After successfully completing this exercise, students will be able to sketch slices through fruit at a variety of angles. It is my hope that they will be able to transfer that ability to thinking about slices through geologic features as well.

Context for Use

This exercise is designed to be used early on in a course that requires a lot of mental slicing (imagining cross-sections through sedimentary deposits or deformed rocks, for example). I use it as a prelude to an exercise on mentally slicing through sediment and rocks, and use the analogy that a pebble conglomerate is similar in some ways to a fruit salad.
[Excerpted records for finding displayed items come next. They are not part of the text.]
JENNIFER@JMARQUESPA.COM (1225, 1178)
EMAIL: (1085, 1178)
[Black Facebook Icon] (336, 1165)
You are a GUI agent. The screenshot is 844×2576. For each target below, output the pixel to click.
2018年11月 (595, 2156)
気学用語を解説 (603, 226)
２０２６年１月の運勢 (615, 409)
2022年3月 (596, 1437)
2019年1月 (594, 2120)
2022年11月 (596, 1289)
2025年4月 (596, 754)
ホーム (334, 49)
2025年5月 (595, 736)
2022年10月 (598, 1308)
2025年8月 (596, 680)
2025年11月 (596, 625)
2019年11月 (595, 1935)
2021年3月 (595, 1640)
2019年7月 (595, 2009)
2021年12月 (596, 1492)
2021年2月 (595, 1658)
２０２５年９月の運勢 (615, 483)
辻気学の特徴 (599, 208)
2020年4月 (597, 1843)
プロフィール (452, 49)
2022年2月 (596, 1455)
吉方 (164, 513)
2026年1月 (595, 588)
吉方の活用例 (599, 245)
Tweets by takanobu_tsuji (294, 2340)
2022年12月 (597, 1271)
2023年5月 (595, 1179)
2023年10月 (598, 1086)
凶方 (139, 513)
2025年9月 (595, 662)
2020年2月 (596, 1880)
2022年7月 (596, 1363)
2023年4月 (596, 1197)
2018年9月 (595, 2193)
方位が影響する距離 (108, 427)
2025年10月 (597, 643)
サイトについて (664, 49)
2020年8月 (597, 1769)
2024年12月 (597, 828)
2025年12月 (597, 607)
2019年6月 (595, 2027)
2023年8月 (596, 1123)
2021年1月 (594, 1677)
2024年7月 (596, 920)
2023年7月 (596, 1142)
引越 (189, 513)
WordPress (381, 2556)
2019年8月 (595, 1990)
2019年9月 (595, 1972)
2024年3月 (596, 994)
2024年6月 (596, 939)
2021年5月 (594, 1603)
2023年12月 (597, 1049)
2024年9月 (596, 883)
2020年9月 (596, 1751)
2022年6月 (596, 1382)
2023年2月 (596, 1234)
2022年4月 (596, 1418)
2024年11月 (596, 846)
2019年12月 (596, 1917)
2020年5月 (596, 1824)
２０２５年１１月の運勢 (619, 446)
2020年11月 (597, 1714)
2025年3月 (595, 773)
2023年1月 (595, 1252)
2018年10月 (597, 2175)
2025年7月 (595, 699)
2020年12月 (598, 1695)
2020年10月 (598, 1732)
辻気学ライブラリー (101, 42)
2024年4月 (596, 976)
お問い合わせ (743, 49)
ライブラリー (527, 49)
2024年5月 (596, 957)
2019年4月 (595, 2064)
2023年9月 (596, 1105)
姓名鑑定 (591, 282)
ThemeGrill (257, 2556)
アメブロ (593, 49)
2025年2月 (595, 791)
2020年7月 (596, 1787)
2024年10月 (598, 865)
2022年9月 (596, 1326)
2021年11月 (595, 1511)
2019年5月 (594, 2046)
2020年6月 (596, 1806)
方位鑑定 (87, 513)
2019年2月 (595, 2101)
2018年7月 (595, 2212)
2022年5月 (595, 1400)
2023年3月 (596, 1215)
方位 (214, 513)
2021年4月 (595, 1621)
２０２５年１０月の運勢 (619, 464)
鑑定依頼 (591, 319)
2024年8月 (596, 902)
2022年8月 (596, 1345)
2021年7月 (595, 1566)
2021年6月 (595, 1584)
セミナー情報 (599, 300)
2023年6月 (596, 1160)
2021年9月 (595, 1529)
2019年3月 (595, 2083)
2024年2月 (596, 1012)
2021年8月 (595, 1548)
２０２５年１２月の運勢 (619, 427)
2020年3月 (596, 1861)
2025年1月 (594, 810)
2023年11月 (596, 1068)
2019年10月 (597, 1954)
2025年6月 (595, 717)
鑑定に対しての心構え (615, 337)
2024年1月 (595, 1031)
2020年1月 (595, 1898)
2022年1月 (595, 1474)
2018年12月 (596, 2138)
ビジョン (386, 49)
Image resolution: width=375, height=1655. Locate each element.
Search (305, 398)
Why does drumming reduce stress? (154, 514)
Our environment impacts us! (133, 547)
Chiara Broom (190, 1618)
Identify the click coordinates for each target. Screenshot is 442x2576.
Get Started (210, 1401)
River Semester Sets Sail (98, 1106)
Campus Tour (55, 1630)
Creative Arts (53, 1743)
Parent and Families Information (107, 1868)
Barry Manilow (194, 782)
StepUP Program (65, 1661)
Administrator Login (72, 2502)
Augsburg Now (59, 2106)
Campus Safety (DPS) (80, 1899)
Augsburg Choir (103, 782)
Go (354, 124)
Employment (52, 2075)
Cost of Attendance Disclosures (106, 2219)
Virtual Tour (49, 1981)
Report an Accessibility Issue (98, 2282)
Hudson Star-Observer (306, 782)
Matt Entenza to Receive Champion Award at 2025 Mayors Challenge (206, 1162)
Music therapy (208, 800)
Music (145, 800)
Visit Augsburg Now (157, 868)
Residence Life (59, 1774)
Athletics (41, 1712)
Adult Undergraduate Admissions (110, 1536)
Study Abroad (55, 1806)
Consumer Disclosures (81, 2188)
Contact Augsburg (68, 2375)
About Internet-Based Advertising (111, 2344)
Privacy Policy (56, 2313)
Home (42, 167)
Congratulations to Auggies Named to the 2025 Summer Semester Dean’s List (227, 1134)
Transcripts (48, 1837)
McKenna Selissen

While this exercise is likely to be fairly easy for most students, it will allow you to quickly see whether you have any students who struggle with visual penetrative thinking ("mental slicing").

Description and Teaching Materials

Students work through a series of exercises, from multiple choice questions about slices through individual pieces of fruit to free sketching of cross-sections through arrangements of fruit still lifes.

Fruit slicing exercise (Microsoft Word 2007 (.docx) 4.2MB May19 15)

Teaching Notes and Tips

This exercise was developed as part of a set of exercises to support 3D visualization skills. These exercises had an intended order. Instructors can pick and choose the exercises, but the order we intended was as follows:

  1. Introduction to 3D sketching
  2. Sketching block diagrams
  3. Sketching 3D Ripples and Dunes
  4. Slicing cylinders
  5. Slicing channels
  6. Slicing fruit
  7. Slicing rocks
  8. Slicing fossils


I look over student sketches to see how well they are able to sketch the cross sections.